VISITING THE TSINGTAO BEER FACTORY, HOME OF CHINA’S ICONIC BREW
Some travel destinations are tied to beer. Think: Munich, Milwaukee, Dublin, Sapporo. The seaside city of Qingdao, on China’s northeast Shandong coast is forever bound to it’s local brew, Tsingtao Beer, which is now one of the most-consumed beers in the world.
When traveling to new cities, visiting a beer brewery is consistently one of my favorite activities.
Bill and I, along with our friends Hye Mi and the Shameless Traveler, recently had the chance to visit the Tsingtao Brewery Museum in Qingdao, China. It was one of our “sober” activities during the week of the Qingdao Beer Festival. We get credit for a cultural destination, even if it’s filled with beer.
Qingdao is perhaps the most beer-soaked city I’ve ever been to. Throughout the year, and especially in summer, the old streets of colonial Qingdao are lined with informal sidewalk ‘cafes’ serving up fresh draft beer for just 2rmb ($0.30) a glass, along with snacks like sauteed clams, skewered chicken hearts and spicy shredded potato. Beer, food and a temperate coastal climate with great seafaring views. What’s not to love about Qingdao?
So, lets get to the beer factory:
The Qingdao Factory is located on Qingdao’s “Beer Street”, or as I call it, The Greatest Street in the World.
The city of Qingdao is in Shandong Province. Qingdao is halfway between Beijing and Seoul, South Korea. Most tourists arrive via Beijing, which takes about 5 hours by high-speed train (300 rmb / $45).
Many tourists arrive from Seoul, South Korea by overnight ferry (18 hours / price depending on berth class). This has always been my preferred method of arriving in Qingdao. Nothing says “new country” like stepping off a boat, passport in hand.
Qingdao also has an international airport with flights between other NE Asian cities and frequent flights to Shanghai and Beijing. The airport is 32 km (20 mi) from the city center and a taxi should cost about 130 rmb ($21 usd).
With old friends reunited in Seoul the week before, we set off across the sea by ferry to Qingdao, just in time for the Qingdao Beer Festival.
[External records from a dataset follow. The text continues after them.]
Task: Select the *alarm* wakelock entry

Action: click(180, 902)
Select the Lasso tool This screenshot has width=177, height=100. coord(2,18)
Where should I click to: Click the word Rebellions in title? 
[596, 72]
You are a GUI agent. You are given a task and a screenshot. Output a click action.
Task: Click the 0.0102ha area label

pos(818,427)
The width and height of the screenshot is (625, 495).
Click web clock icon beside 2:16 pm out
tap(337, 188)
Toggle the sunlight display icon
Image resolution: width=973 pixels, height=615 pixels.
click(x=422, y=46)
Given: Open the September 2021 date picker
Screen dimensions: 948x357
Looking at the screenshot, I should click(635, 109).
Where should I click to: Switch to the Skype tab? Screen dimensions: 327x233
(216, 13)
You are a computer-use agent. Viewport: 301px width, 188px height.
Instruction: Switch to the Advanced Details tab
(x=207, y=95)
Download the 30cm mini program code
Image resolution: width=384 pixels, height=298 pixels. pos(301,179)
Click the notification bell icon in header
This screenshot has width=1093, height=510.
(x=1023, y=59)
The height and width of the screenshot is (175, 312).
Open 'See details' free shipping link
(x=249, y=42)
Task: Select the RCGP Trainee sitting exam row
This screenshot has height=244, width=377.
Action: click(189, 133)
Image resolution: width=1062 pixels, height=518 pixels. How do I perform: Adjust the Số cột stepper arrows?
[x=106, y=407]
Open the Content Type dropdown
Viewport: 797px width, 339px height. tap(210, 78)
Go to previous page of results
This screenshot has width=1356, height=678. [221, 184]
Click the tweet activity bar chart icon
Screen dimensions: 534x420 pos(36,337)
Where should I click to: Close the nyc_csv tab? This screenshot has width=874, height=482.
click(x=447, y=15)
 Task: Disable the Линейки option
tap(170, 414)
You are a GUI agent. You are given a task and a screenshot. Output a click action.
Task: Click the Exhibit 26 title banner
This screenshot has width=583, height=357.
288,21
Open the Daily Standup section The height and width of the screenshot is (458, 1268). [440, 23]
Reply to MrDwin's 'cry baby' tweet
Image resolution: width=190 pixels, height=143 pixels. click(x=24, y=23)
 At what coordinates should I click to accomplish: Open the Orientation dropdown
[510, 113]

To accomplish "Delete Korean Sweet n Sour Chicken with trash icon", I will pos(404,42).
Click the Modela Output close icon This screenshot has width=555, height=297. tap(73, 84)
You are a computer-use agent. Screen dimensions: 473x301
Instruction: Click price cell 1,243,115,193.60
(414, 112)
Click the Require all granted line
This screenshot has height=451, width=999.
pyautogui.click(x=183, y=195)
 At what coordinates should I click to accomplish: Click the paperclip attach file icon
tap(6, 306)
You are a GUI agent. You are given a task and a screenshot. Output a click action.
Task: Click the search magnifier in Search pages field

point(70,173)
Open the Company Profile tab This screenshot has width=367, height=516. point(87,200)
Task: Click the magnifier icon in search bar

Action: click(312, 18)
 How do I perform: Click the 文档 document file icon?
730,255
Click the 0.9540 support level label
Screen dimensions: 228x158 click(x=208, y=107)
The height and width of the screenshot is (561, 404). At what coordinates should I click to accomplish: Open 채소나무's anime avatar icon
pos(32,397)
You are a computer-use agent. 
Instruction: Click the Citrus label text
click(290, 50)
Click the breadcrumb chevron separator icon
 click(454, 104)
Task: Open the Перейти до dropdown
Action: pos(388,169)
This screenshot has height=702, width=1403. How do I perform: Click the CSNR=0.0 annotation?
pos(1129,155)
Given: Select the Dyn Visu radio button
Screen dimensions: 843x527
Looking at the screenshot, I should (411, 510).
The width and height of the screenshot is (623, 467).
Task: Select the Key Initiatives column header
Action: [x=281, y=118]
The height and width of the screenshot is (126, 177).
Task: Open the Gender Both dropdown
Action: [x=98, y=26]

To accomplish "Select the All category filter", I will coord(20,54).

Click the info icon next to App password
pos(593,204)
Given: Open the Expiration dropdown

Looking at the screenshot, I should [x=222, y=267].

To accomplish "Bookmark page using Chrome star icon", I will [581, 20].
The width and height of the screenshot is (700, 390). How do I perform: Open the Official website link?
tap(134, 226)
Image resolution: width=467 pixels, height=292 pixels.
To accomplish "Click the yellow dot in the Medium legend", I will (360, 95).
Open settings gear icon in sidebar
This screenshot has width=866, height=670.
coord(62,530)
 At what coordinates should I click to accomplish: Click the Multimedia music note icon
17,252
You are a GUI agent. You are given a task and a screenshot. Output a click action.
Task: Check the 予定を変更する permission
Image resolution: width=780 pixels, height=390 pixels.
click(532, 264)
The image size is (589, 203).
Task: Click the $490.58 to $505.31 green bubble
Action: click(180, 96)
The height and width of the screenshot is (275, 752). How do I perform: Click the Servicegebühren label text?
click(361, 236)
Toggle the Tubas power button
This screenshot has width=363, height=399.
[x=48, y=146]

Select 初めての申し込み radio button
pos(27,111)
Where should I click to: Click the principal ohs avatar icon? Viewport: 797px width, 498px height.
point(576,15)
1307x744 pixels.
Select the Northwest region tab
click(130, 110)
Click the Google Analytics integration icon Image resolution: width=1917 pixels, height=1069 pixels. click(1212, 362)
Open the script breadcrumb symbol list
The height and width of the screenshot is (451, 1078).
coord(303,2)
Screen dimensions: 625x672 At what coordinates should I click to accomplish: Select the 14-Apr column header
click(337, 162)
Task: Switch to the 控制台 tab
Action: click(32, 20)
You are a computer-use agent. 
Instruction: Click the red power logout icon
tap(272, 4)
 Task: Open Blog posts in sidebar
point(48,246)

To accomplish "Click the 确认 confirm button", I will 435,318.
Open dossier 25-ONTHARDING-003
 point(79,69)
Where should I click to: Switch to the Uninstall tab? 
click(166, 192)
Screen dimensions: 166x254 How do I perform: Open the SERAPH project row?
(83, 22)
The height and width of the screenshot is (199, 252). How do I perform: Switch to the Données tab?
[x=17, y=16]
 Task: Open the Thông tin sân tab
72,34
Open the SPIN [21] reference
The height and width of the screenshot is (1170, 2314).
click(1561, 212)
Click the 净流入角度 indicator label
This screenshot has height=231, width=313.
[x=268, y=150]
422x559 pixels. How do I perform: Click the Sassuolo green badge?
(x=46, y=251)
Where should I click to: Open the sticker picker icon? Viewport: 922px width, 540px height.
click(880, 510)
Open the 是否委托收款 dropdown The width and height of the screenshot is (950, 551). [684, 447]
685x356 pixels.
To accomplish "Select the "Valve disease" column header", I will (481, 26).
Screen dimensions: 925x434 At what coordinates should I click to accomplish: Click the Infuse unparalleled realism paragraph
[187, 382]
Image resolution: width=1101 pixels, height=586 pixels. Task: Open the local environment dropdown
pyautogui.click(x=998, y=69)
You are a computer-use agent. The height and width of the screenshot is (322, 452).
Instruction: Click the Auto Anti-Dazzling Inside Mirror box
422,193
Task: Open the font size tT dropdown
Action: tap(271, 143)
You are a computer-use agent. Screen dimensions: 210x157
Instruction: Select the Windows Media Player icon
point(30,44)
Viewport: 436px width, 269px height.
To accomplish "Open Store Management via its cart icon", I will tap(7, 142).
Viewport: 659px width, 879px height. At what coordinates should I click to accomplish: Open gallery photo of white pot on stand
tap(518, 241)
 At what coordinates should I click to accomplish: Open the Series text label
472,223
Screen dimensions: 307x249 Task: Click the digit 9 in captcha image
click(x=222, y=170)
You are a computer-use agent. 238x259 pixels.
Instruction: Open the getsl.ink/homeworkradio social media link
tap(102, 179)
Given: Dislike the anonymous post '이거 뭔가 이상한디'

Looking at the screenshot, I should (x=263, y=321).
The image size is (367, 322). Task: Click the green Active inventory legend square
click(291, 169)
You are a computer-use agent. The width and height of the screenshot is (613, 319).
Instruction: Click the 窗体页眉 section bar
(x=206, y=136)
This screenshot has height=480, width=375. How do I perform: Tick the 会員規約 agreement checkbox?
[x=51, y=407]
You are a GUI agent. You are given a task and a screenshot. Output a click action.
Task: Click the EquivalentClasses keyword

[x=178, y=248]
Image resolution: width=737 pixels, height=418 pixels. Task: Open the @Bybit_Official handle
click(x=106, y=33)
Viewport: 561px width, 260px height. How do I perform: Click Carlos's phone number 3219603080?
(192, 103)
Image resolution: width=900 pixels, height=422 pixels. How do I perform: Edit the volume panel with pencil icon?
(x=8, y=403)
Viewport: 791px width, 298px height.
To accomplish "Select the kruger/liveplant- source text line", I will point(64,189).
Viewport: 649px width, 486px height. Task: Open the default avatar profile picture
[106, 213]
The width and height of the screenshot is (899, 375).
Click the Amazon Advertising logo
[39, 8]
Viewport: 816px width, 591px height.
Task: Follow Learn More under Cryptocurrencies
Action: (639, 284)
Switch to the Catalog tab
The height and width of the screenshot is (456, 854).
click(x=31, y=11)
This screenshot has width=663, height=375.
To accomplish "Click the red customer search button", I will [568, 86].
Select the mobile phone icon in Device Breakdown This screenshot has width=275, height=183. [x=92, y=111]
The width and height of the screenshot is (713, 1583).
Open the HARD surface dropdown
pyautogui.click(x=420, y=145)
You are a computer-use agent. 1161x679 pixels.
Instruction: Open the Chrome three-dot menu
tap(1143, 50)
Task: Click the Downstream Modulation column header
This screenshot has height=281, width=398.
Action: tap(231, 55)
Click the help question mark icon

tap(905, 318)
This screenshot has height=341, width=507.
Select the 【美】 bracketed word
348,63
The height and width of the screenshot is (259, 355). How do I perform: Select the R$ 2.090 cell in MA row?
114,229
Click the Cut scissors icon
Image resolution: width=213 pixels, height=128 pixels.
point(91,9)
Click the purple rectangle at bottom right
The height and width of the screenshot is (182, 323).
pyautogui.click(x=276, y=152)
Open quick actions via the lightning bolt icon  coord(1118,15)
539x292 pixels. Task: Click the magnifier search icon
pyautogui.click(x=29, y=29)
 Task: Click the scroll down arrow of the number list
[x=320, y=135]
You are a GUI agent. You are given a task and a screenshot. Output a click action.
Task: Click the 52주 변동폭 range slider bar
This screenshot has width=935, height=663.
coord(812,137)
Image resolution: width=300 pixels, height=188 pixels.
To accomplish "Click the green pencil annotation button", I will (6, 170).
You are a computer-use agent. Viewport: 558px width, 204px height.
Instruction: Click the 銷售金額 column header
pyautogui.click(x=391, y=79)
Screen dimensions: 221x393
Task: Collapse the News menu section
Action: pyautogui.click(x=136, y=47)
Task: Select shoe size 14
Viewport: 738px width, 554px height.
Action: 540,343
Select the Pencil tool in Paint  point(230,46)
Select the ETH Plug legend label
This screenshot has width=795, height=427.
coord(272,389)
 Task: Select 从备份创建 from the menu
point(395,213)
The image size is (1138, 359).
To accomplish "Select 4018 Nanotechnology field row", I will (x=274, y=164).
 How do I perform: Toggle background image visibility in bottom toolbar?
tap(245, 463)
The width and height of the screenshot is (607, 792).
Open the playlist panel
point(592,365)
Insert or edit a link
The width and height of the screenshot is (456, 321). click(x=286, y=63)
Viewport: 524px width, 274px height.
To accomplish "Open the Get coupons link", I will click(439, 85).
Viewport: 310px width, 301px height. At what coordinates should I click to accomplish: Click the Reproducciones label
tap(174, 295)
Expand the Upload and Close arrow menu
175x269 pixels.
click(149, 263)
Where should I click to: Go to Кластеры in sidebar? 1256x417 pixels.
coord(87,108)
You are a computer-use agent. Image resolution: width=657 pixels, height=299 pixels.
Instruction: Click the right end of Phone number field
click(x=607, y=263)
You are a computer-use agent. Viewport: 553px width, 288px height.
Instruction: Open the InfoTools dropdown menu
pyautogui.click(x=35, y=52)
The festival itself was a slight let-down, but the city of Qingdao still had a lot to offer, and visiting the beer factory / museum, the place where it all began, was a must.
The ‘tour’ is self-guided, so you can take as little or as much time as you’d like, though it shouldn’t take much more than 1.5 hours. You can view displays illustrating the history of beer-making in China. The whole thing is delightfully tacky and also pretty informative.
The beer comes at the end of the tour.
Don’t miss The Drunk House, a disorienting, gravity-defying little room that gives you the feeling of being, well, drunk. A video camera records your reaction so your friends can watch outside.
The entrance ticket is 60 rmb (just under $10usd). A bit expensive compared to just drinking for coins outside on the street, but it’s worth it. The ‘tour’ includes two draft beers (one pasteurized ‘raw’ and one ‘refined’ standard beer). You also get a packet of peanuts which have no alcohol in them and can very easy be thrown away.
The Qingdao Beer Factory is open from 8:30 a.m. to 4:30 p.m. and therefore not really a place to get your drink on. ‘Beer Street’ just outside of the brewery keeps going until late in the evening, with dozens of drinking establishments.
Don’t leave without getting you or your group’s photo onto the label of a Tsingtao Beer 330ml bottle. We did it and we have them, unopened and cherished.